* **Supplied material**
○ ○ ○
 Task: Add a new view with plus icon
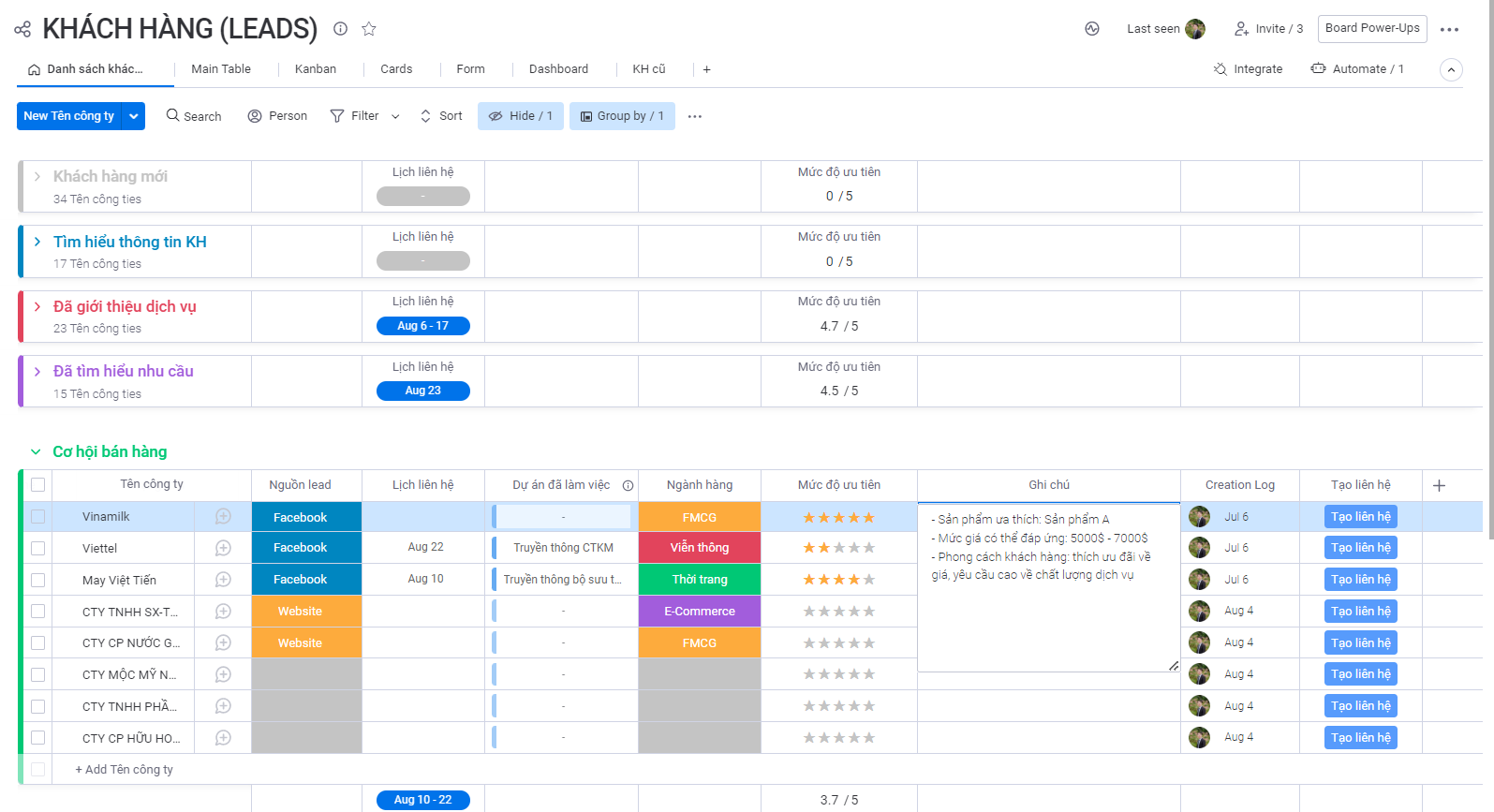pos(706,69)
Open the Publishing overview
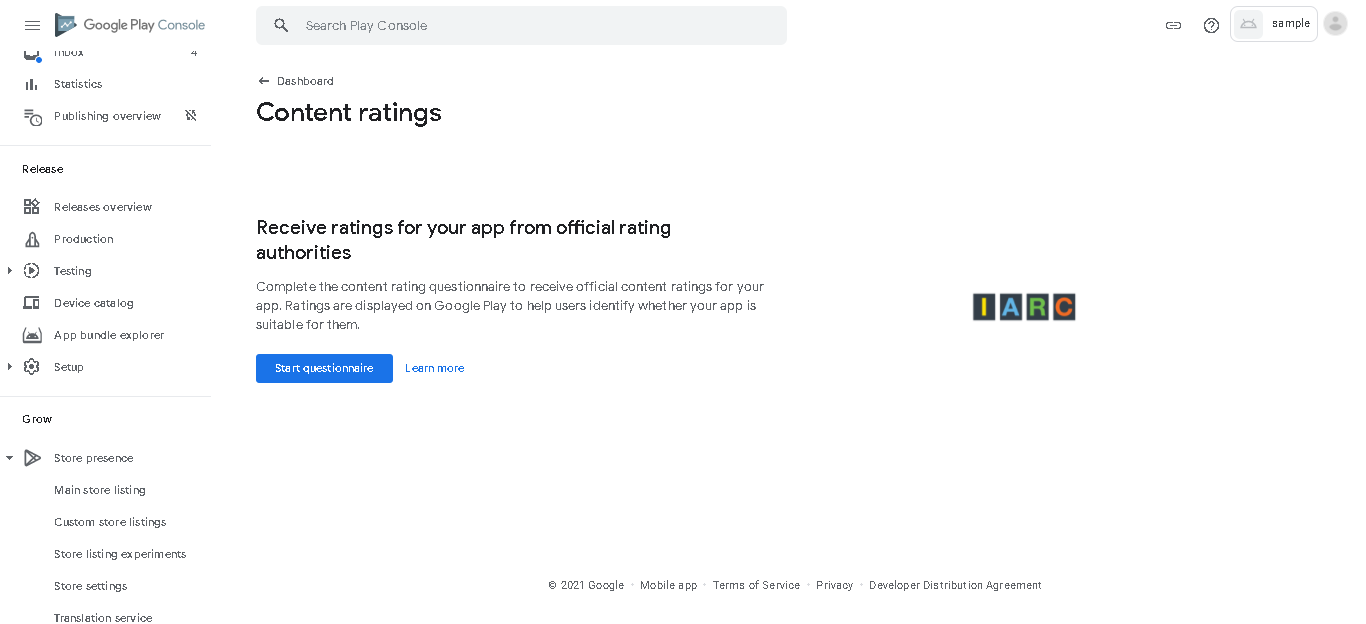1366x624 pixels. [x=107, y=116]
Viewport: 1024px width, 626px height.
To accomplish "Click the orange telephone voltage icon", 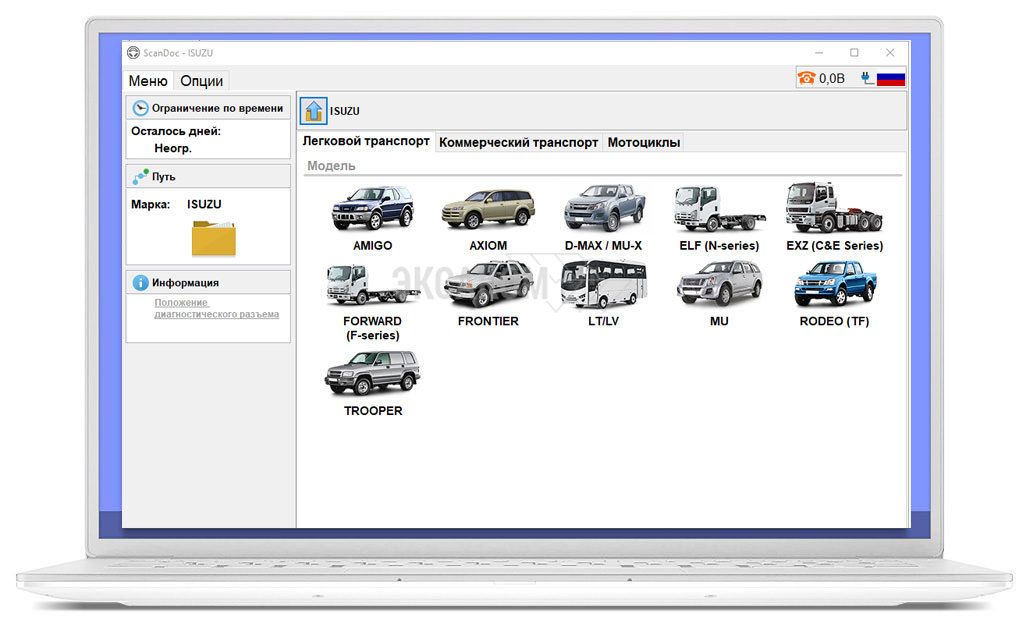I will pyautogui.click(x=806, y=79).
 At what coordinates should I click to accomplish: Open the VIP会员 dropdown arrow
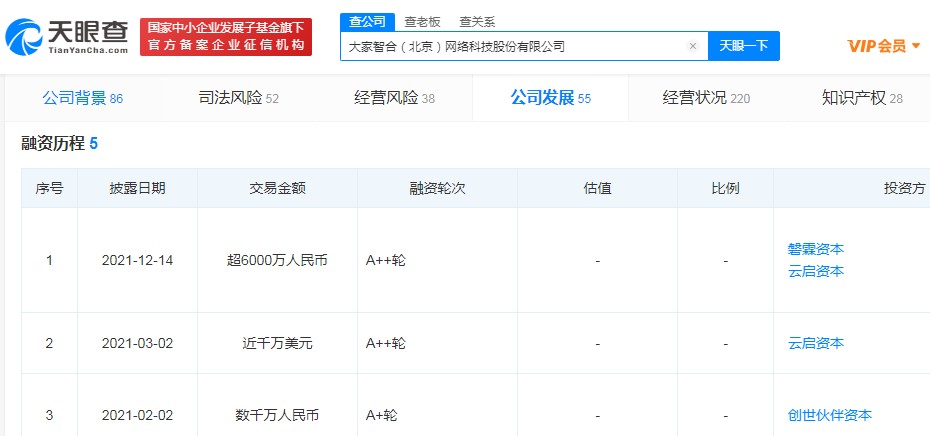tap(916, 46)
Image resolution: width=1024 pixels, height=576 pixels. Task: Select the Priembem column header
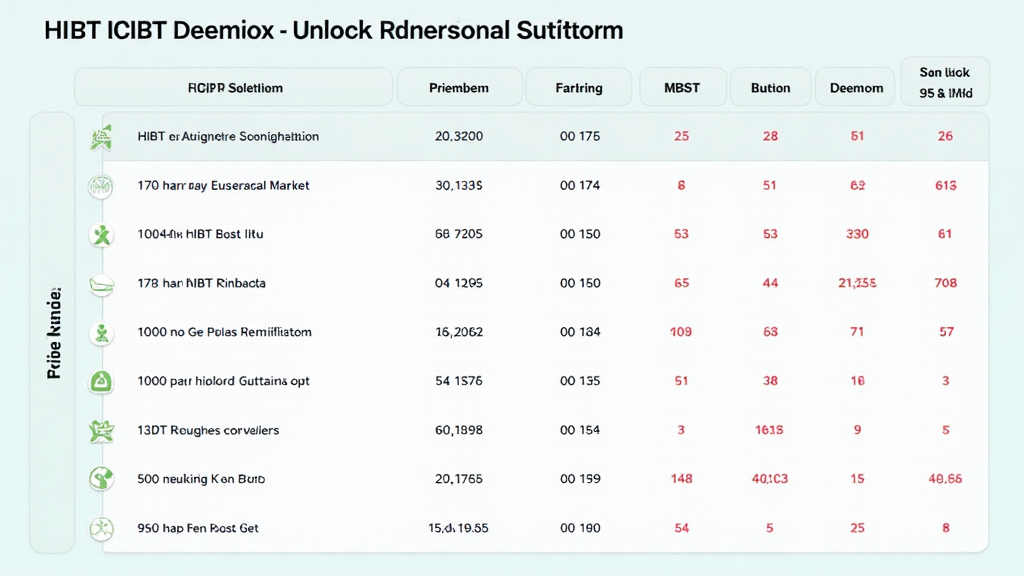coord(459,87)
○ ○ ○
* **Problem to solve**
Please restate word for word the lines above, starting with the line that holds "At what coordinates" and ending with the final line of the records, while leaving out pictures.

* **Solved exercise**
 At what coordinates should I click to accomplish: Open the VIP会员 dropdown arrow
tap(916, 46)
Image resolution: width=1024 pixels, height=576 pixels. Task: Select the Priembem column header
coord(459,87)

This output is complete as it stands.